I Btp, infine, possono arrivare fino a 30 anni di vita e incorporano notevoli rischi, come altrettanto notevoli possibilità di guadagno. Drusiani ci segnala infatti che il Btp 1.11.2023 è passato da un minimo di 69 a un massimo di 140. Questo è un range degno delle azioni più volatili. Tracciamo una mappa del rischio dei prodotti obbligazionari governativi italiani, partendo dal prodotto più tranquillo a quello più agitato:
Bot da 3 mesi a un anno, Cct, Ctz e Btp, dal più breve al più longevo.
Sul versante dei fondi: monetari o di liquidità, breve termine, medio termine, lungo termine.
Accettato che anche le obbligazioni governative a lungo termine siano talora rischiose quanto i titoli o i fondi azionari – perché i tassi, o qualche altro sentiment, possono mutare negli anni – eccoci alla prima regola prudenziale: oltre una certa durata dei bond, non si può stare del tutto tranquilli, a meno che non se ne faccia un accorto trading. E questo è un altro discorso, molto complesso, che comunque tratteremo.
Al di là dei bond governativi e dei fondi che su di essi poggiano, passiamo rapidamente alle obbligazioni bancarie, emesse appunto dai principali istituti di credito, spesso suddivise in due o più classi.
È qui già il caso di parlare di rating, di liquidità e di quotazione.

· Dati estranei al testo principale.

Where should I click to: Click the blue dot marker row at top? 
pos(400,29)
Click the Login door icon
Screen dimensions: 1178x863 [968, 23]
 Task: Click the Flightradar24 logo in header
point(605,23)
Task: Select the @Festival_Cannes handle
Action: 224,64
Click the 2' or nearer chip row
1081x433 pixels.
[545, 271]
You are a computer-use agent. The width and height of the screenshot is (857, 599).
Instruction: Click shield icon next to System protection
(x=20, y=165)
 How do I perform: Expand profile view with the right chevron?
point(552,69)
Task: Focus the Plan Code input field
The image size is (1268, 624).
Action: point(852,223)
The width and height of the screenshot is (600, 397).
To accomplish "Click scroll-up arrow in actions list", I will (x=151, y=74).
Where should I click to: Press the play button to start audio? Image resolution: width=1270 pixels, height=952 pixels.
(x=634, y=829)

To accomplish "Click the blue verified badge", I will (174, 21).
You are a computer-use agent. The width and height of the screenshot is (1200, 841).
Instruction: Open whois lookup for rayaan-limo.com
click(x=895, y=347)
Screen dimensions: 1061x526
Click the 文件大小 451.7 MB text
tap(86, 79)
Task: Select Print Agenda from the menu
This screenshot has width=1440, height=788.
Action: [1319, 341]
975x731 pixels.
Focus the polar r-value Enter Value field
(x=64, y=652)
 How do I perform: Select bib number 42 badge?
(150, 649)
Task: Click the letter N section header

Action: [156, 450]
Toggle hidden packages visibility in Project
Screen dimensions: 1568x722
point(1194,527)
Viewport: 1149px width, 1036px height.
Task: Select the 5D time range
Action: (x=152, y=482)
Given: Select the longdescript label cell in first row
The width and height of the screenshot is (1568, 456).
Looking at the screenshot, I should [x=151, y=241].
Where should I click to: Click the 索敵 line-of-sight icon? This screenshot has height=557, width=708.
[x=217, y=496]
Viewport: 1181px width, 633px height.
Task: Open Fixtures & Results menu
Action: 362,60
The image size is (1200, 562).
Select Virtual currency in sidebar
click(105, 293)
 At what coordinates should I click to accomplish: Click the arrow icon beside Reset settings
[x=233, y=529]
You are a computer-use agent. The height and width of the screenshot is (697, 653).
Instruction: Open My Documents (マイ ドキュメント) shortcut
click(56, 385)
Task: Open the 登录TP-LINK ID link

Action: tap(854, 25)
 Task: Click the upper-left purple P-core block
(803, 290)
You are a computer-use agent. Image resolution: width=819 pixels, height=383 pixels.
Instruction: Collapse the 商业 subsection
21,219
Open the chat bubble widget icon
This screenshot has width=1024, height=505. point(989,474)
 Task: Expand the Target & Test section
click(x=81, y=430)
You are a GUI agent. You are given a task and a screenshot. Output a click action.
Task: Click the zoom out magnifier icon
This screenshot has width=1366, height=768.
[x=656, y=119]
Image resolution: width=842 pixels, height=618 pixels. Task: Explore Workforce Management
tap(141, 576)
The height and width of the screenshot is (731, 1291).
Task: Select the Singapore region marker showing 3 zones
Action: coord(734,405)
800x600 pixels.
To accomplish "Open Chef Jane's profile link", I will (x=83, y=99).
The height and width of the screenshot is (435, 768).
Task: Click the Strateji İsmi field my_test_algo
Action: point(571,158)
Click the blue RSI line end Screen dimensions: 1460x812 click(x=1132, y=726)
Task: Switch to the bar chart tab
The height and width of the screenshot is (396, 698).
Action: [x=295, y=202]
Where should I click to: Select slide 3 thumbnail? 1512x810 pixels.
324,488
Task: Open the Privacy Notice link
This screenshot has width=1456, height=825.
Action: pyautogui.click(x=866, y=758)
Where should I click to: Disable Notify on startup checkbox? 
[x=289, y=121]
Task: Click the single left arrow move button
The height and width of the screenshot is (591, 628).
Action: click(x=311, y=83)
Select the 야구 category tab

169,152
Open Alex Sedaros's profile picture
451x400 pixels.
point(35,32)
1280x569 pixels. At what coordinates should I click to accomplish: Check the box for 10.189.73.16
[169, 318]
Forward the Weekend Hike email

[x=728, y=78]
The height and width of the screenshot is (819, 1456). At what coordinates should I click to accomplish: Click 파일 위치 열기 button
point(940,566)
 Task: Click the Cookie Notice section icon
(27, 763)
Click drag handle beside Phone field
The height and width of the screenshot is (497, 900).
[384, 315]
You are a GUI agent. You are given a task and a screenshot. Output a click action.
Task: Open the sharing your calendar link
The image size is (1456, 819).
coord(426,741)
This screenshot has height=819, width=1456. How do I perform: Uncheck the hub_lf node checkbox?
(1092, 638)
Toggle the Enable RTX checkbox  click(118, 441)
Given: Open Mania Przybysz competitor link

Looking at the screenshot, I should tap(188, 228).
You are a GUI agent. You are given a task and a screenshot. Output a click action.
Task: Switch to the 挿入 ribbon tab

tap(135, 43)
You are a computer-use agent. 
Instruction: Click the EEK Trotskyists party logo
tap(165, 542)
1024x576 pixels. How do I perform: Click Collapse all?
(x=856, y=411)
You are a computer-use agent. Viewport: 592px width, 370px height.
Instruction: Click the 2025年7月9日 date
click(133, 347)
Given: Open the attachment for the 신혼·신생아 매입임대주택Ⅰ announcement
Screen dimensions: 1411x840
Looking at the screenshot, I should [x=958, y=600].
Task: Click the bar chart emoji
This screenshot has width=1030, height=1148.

Se acquistiamo un titolo con un buon rating, ossia con il massimo voto di affidabilità (“è un debitore di cui ci si può fidare…”), come “AAA” e “Aaa” emessi dalle principali agenzie (S&P, Moody,s, ma anche Fitch e altri operatori indipendenti), siamo tranquilli. Se il voto è più basso, in genere le obbligazioni rendono di più, ma con qualche tremore supplementare sulla solvibilità dell’emittente.
Consideriamo che lo Stato italiano non si aggiudica il massimo voto delle prime due agenzie, ciò soprattutto per l’elevato debito pubblico.
Un bel po’ al di sotto, fanno capolino i junk bond, o “titoli spazzatura”, che offrono molto, ma con i quali si rischia altrettanto. In linea di principio, sono da evitare con cura, ricordando però che recentemente Warren Buffet ha affermato di esserne un discreto acquirente. Precisando anche che effettivamente è orientato ad acquistare persino titoli di aziende che abbiano richiesto il “chapter 11” (protezione dai creditori, prevista dalla normativa Usa), ma solo dopo settimane-mesi di analisi approfondite.
Viene poi la liquidità: anni fa, un operatore finanziario aveva precisato che un’obbligazione è liquida (ossia comprabile/vendibile velocemente a prezzi stabili) se viene scambiata ogni giorno per almeno 500 milioni di vecchie lire.
Infine, la quotazione: un buon requisito per le obbligazioni è che ogni giorno sia possibile verificarne il valore sui siti o sui quotidiani finanziari.
Ma, attenzione: un titolo quotato può esser non-liquido, e viceversa. Chi non vuole rischiare ricerchi contemporaneamente un buon rating, la quotazione e la liquidità.